Text segment:

----

As far as a conservative play/novel that offers a valid critique of the left, I'm sure someone could come up with a good agitprop play on how for all of our sensitivity to cultural difference and well-meaning attempts to protect minorities, we are perhaps less color-blind and more willing to entertain certain notions about how groups of people think that are, in their own way, as discriminatory and harmful as the "everybody thinks like me and must be normal according to my definition of normal" mindset that we were trying to get away from. We seem so much more focused on what divides us than what unites us.
Tim Lukerman wrote, "Of course, what one person finds beautiful, another may not ...
"There really aren't many genuine nihilists around, people who truly believe in nothing & scorn everything. Most of us are searching for something meaningful & transcendent. It's just that all of us don't need or respond to the same things; one size does not fit all."

----

Provided material:

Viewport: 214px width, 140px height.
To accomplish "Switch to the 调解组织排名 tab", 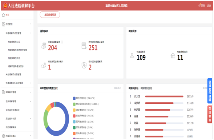I will coord(146,88).
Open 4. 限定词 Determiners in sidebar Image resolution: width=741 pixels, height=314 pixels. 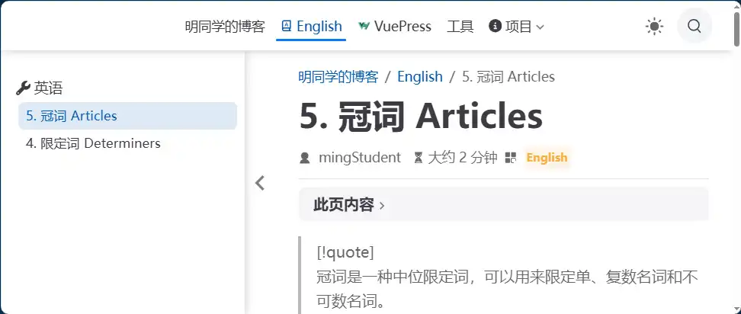click(93, 143)
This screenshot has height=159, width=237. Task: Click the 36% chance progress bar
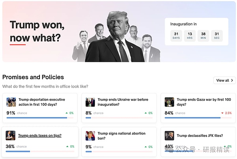[x=40, y=151]

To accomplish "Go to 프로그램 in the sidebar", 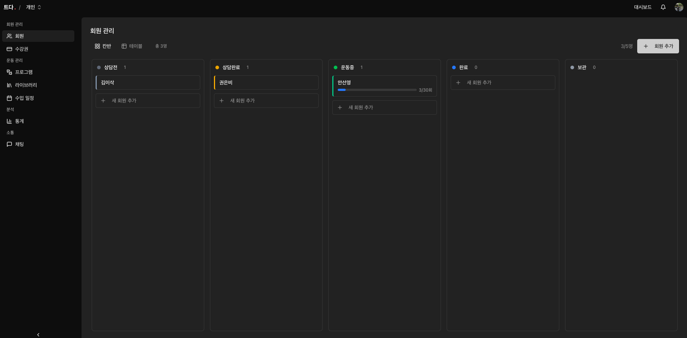I will click(24, 72).
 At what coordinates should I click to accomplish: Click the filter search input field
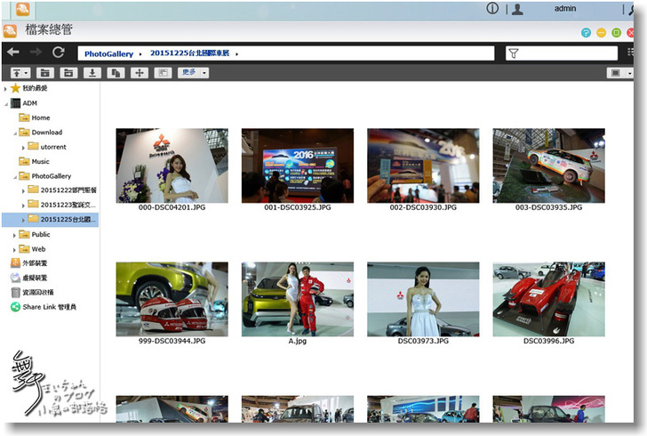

----

The tasks:
**1)** In the passage on conservative plays, what reason does the quoted part give for there being few genuine nihilists? Answer in one to three sentences.
**2)** Say whether each statement agrees with the passage on conservative plays. Answer yes or no, and quote the words from the passage that decide it.
(a) The writer says we seem more focused on what unites us than on what divides us.
(b) The quoted part says most of us are searching for something meaningful.
(c) The quoted part says genuine nihilists are common.
**3)** Repeat the part of the passage on conservative plays starting with "As far as a" and going on through "what unites us.".

Solutions below:
**1)** The quoted part says there aren't many genuine nihilists because most people are searching for something meaningful and transcendent. They aren't people who believe in nothing and scorn everything.

**2)**
(a) No: "We seem so much more focused on what divides us than what unites us."
(b) Yes: "Most of us are searching for something meaningful & transcendent."
(c) No: "There really aren't many genuine nihilists around"

**3)**
As far as a conservative play/novel that offers a valid critique of the left, I'm sure someone could come up with a good agitprop play on how for all of our sensitivity to cultural difference and well-meaning attempts to protect minorities, we are perhaps less color-blind and more willing to entertain certain notions about how groups of people think that are, in their own way, as discriminatory and harmful as the "everybody thinks like me and must be normal according to my definition of normal" mindset that we were trying to get away from. We seem so much more focused on what divides us than what unites us.